- Input material -
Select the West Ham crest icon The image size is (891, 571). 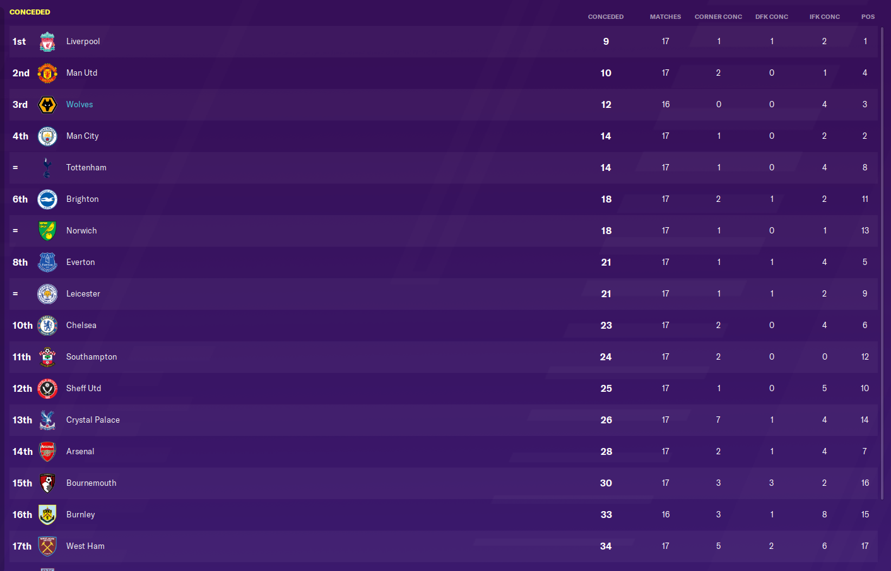47,546
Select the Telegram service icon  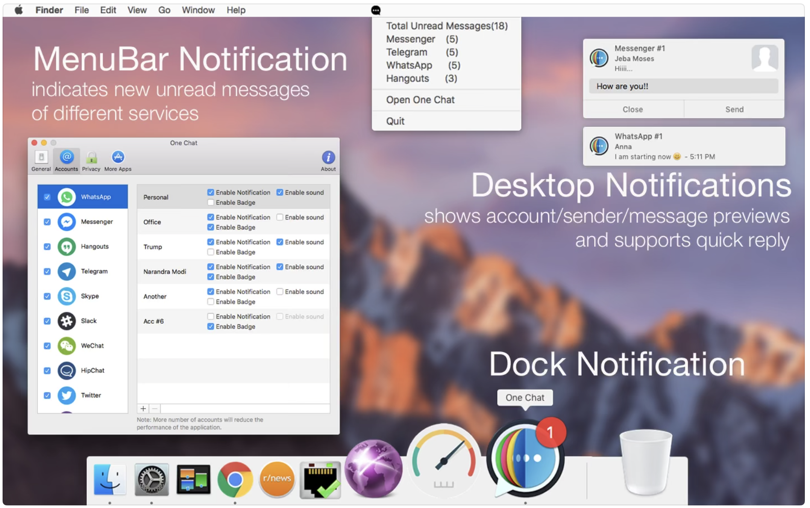[67, 272]
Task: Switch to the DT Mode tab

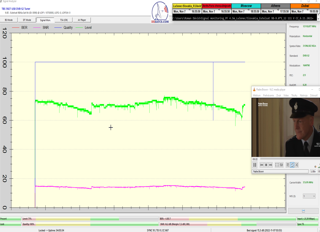Action: [27, 20]
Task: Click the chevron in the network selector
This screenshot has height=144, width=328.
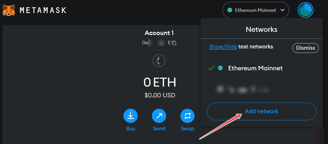Action: pyautogui.click(x=283, y=10)
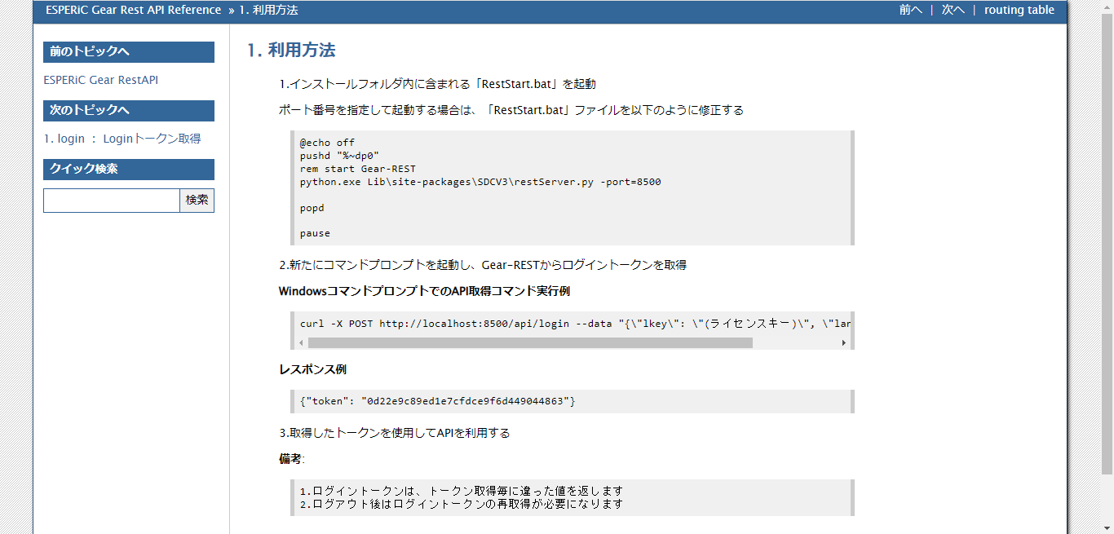Go to the previous page via 前へ
Image resolution: width=1114 pixels, height=534 pixels.
coord(911,10)
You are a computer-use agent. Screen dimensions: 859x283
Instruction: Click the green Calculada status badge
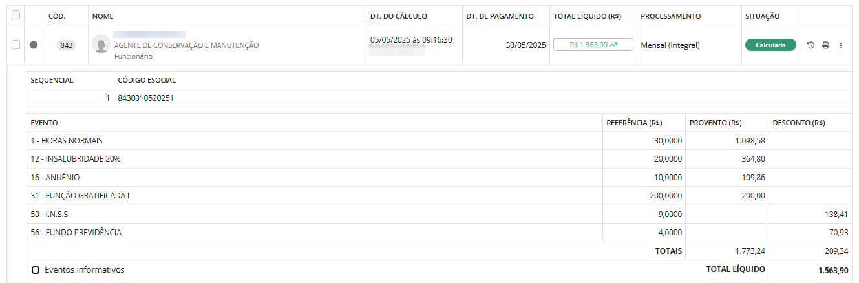(770, 45)
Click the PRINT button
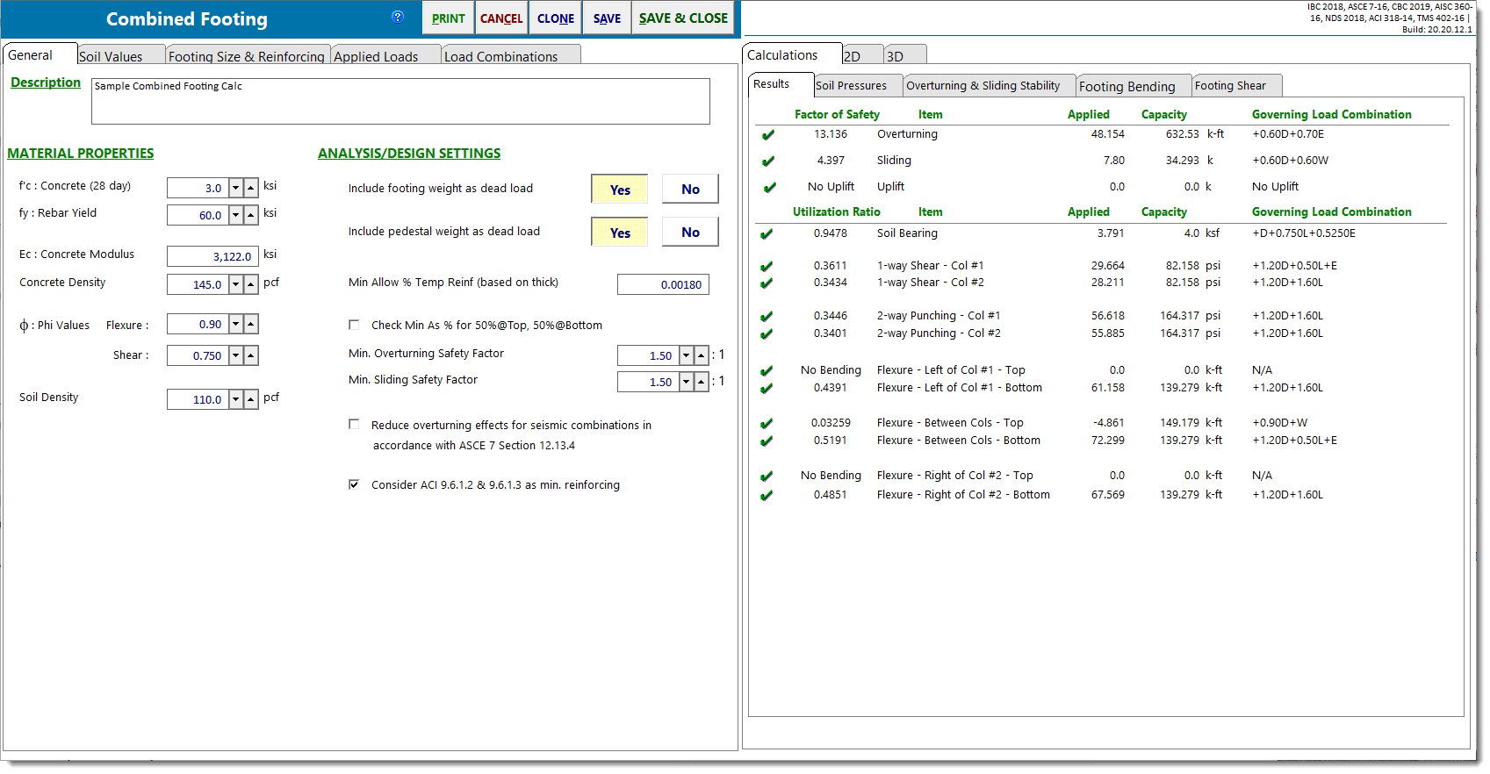Image resolution: width=1490 pixels, height=774 pixels. (x=448, y=18)
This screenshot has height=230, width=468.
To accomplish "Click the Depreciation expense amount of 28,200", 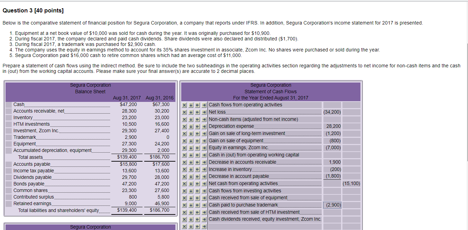I will (332, 126).
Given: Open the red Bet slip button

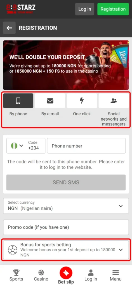Looking at the screenshot, I should (x=66, y=273).
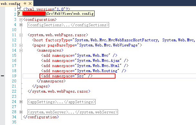The image size is (196, 125).
Task: Click the pageBaseType attribute name
Action: 61,45
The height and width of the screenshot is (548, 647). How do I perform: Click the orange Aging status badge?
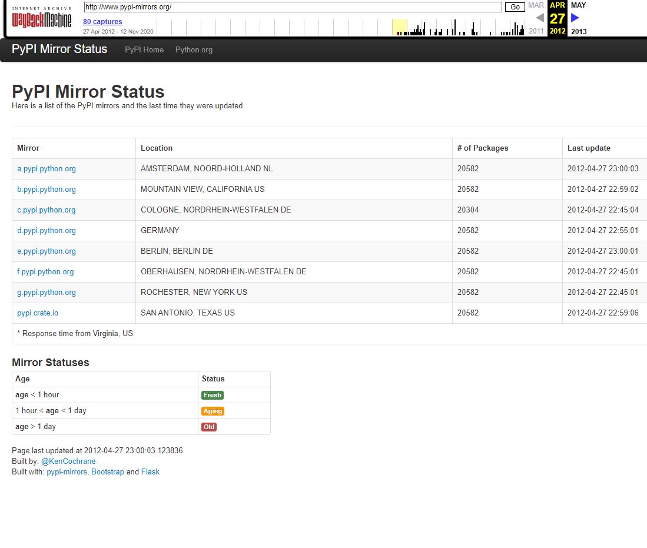213,411
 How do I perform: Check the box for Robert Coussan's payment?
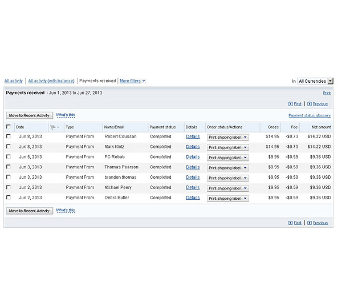coord(8,137)
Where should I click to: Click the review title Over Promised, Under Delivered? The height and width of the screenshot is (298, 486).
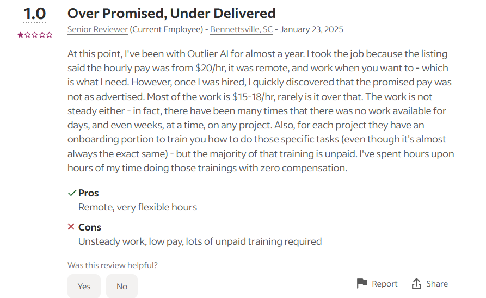coord(171,13)
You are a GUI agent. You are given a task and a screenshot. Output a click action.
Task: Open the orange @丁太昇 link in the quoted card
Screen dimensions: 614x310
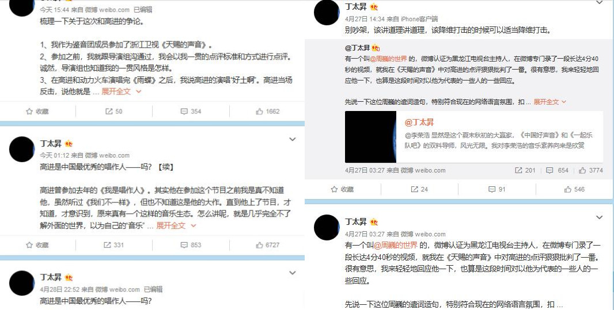click(419, 123)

- What is needed -
Having located the line with "Where should I", transcribe exactly and only the lines from it to the final line of the material, skipping the pictures.

- Task solution -
Where should I click to: Click the review title Over Promised, Under Delivered? The height and width of the screenshot is (298, 486).
coord(171,13)
You are a GUI agent. You are given a task and a screenshot. Output a click action.
Task: Open the orange @丁太昇 link in the quoted card
Screen dimensions: 614x310
click(419, 123)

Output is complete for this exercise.